*** Opening AVAILABLE DATA ***
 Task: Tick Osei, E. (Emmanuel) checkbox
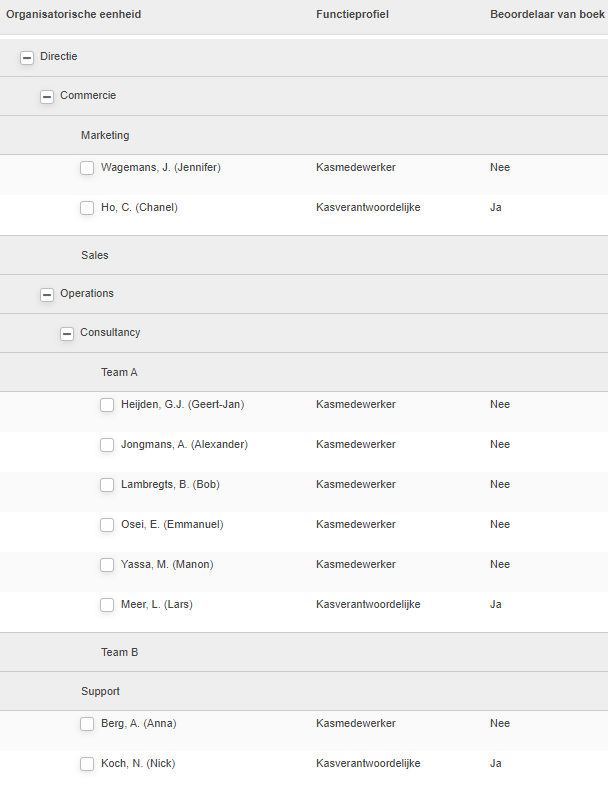click(x=107, y=525)
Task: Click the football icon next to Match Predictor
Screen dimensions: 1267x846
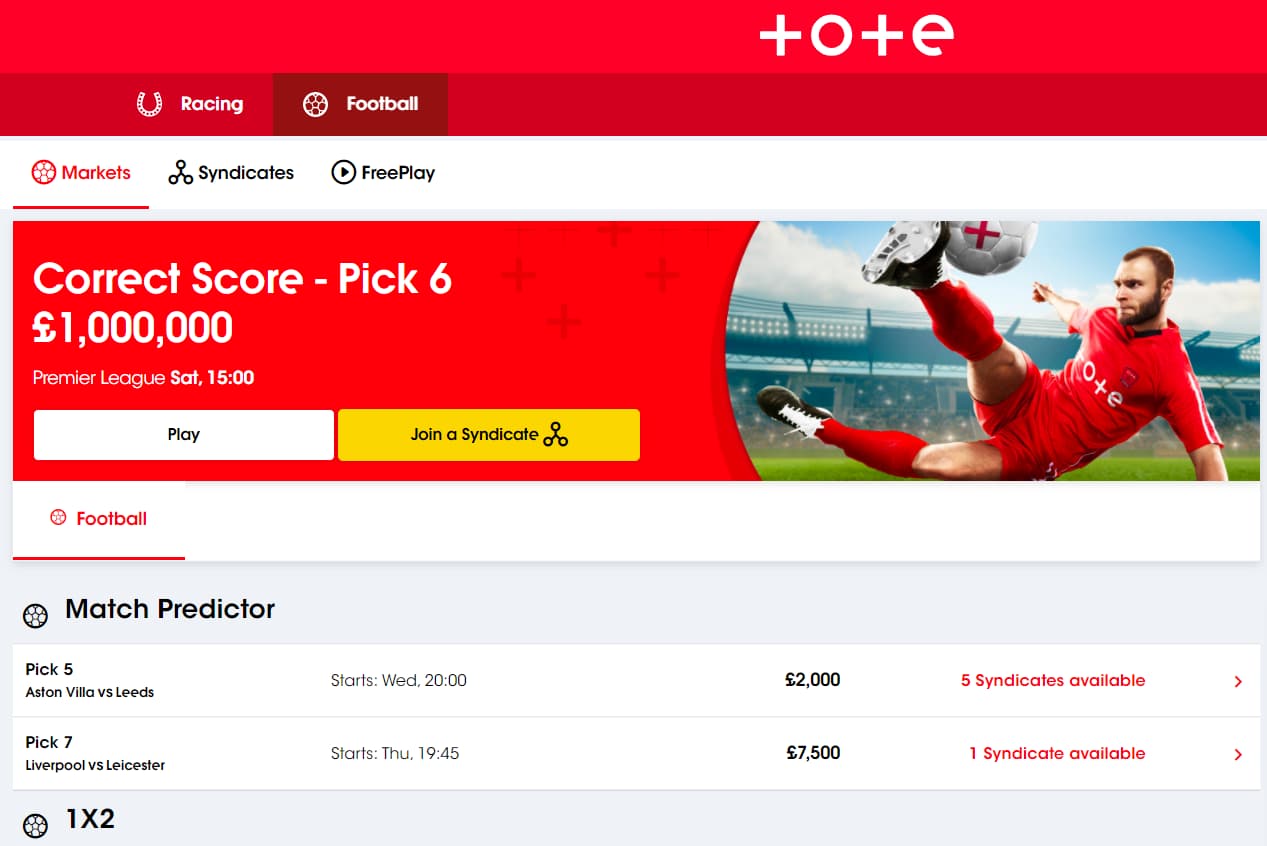Action: click(35, 616)
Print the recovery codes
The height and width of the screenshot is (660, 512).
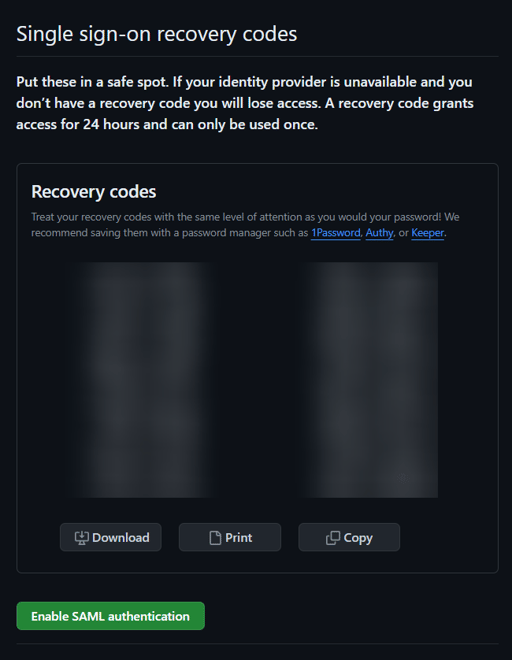tap(230, 537)
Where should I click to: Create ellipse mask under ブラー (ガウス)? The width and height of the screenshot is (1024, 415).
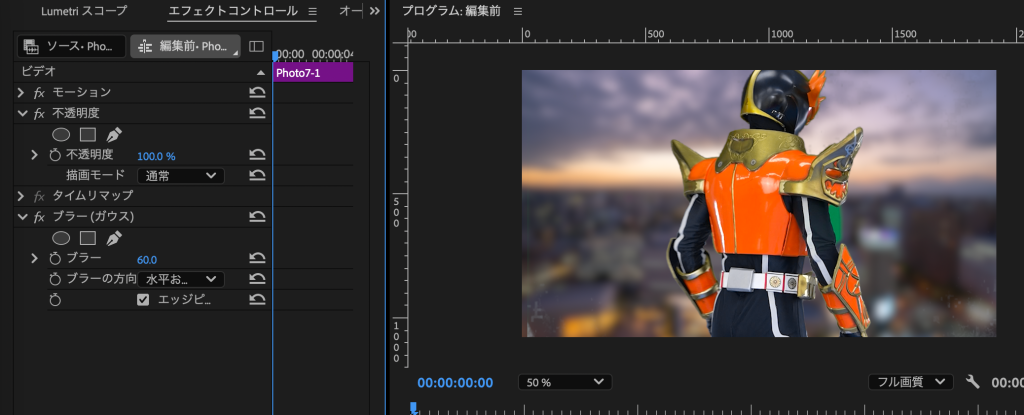61,238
*** Closing AVAILABLE DATA ***
■ **WORK TO BE COMPLETED**
The data must be repeated exactly. Any pictures in it are to be left out.

■ **OUTPUT**
 Task: Tick Osei, E. (Emmanuel) checkbox
click(x=107, y=525)
Task: Click the football icon next to Match Predictor
Screen dimensions: 1267x846
Action: click(35, 616)
Print the recovery codes
The height and width of the screenshot is (660, 512).
tap(230, 537)
Where should I click to: Create ellipse mask under ブラー (ガウス)? The width and height of the screenshot is (1024, 415).
61,238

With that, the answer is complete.